▶ DOCUMENT EXTRACT:
^^^^

Installer module for installing MDC rule files.

This module handles installing the downloaded MDC rule files to the project's
.cursor/rules directory.
"""

import os
import shutil
import logging
from pathlib import Path
from typing import Dict, List, Any, Optional
from datetime import datetime

logger = logging.getLogger(__name__)

def install_rules(
    rules: List[Dict[str, Any]],
    force: bool = False,
    cursor_dir: Optional[Path] = None,
    backup: bool = True,
) -> Dict[str, List]:
    """
    Install downloaded MDC rule files to the project's .cursor/rules directory.
    
    Args:
        rules: List of rule metadata with local file paths
        force: Whether to overwrite existing rules
        cursor_dir: Path to .cursor directory (defaults to ./.cursor in current directory)
        backup: Whether to backup existing rules
        
    Returns:
        Dictionary with 'installed' and 'failed' lists
    """
    result = {
        "installed": [],
        "failed": []
    }
    
    if not rules:
        logger.warning("No rules to install")
        return result
    
    # Determine .cursor directory - use project local directory
    if cursor_dir is None:
        cursor_dir = Path.cwd() / ".cursor"
    
    # Create rules directory if it doesn't exist
    rules_dir = cursor_dir / "rules"
    rules_dir.mkdir(parents=True, exist_ok=True)
    
    logger.debug(f"Installing rules to {rules_dir}")
    
    # Backup existing rules if needed
    if backup and any(rules_dir.glob("*.mdc")):
        backup_dir = create_backup(rules_dir)
        if backup_dir:
            logger.info(f"Backed up existing rules to {backup_dir}")
    
    # Install each rule
    for rule in rules:
        if "local_path" not in rule:
            failure = {
                "rule": rule,
                "error": "No local file path"
            }
            result["failed"].append(failure)
            logger.warning(f"Skipping {rule['name']}: No local file path")
            continue
        
        # Determine target path
        target_path = rules_dir / f"{rule['name']}.mdc"
        
        # Check if rule already exists
        if target_path.exists() and not force:
            failure = {
                "rule": rule,
                "error": "Rule already exists (use --force to overwrite)"
            }
            result["failed"].append(failure)
            logger.warning(f"Skipping {rule['name']}: Rule already exists (use --force to overwrite)")
            continue
        
        # Copy the rule file
        try:
            shutil.copy2(rule["local_path"], target_path)
            logger.debug(f"Installed {rule['name']} to {target_path}")
            result["installed"].append(rule)
        except IOError as e:
            failure = {
                "rule": rule,
                "error": str(e)
            }
            result["failed"].append(failure)
            logger.error(f"Failed to install {rule['name']}: {e}")
    
    logger.info(f"Installed {len(result['installed'])}/{len(rules)} rules to {rules_dir}")
    return result

def create_backup(rules_dir: Path) -> Optional[Path]:
    """
    Create a backup of existing rules in the project directory.
    
    Args:
        rules_dir: Path to .cursor/rules directory
        
    Returns:
        Path to backup directory or None if failed
    """
    timestamp = datetime.now().strftime("%Y%m%d_%H%M%S")

^^^^

▶ EXTRACTED MATERIAL:
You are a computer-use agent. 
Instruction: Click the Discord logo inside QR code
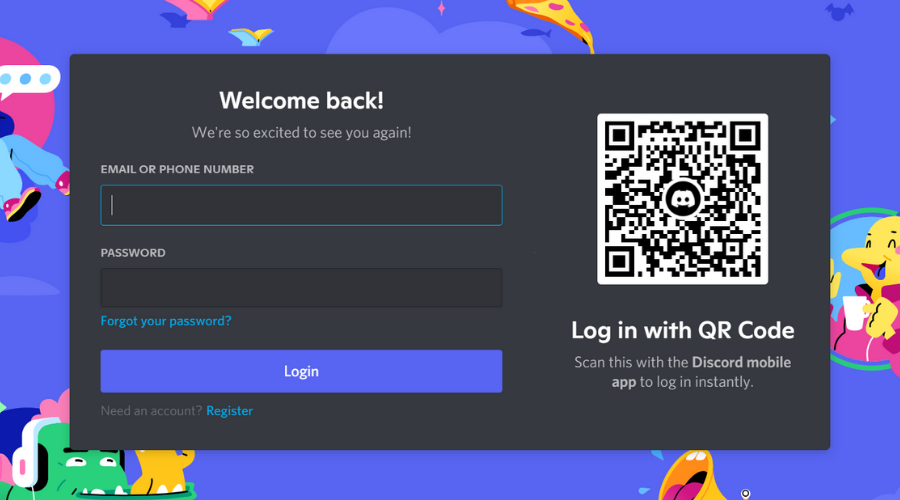coord(682,199)
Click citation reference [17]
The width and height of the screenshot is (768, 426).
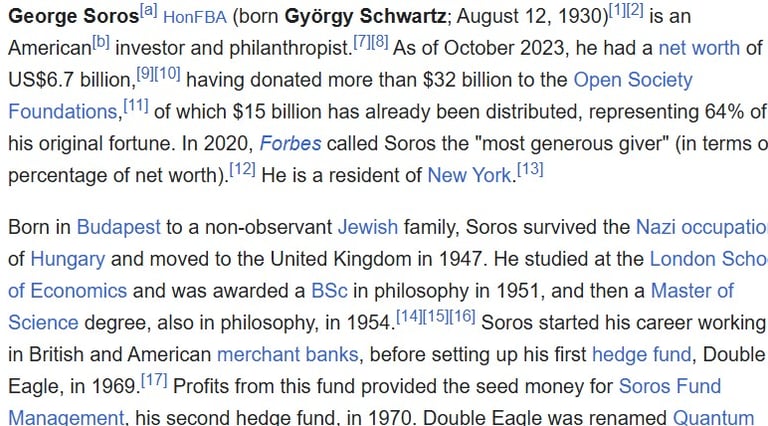click(154, 381)
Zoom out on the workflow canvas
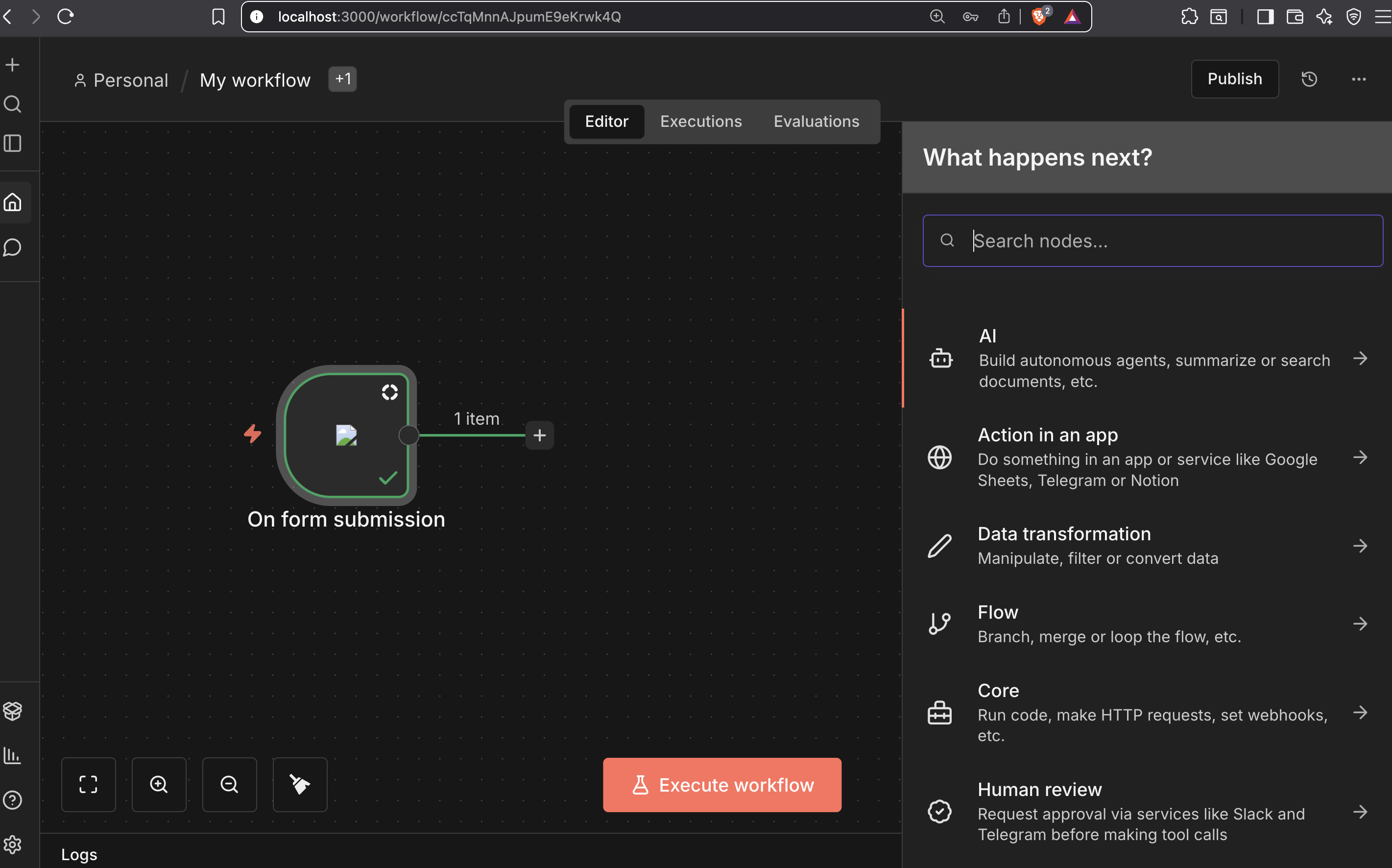Image resolution: width=1392 pixels, height=868 pixels. pos(230,784)
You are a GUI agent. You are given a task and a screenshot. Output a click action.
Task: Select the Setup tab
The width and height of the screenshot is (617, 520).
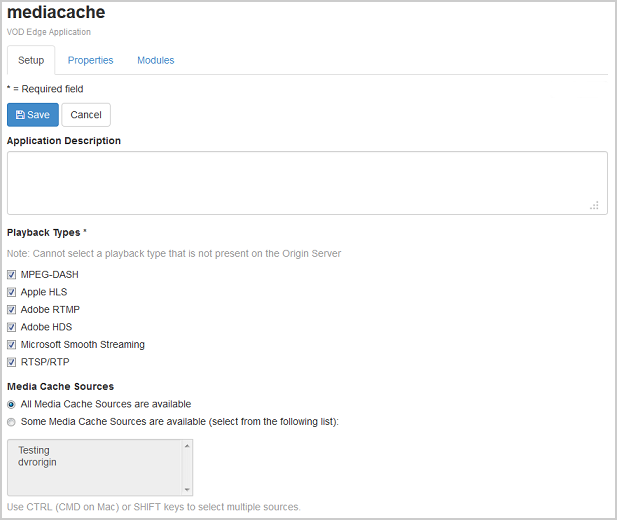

^^^^

▶ GIVEN REQUEST 1:
From the installer module, quote the stretch from "rules_dir.mkdir(parents=True, exist_ok=True)" through "backup_dir = create_backup(rules_dir)".
▶ GIVEN REQUEST 2:
In the installer module, what error message is recorded for a rule that lacks a local file path?

▶ SOLUTION 1:
rules_dir.mkdir(parents=True, exist_ok=True)
    
    logger.debug(f"Installing rules to {rules_dir}")
    
    # Backup existing rules if needed
    if backup and any(rules_dir.glob("*.mdc")):
        backup_dir = create_backup(rules_dir)

▶ SOLUTION 2:
"No local file path"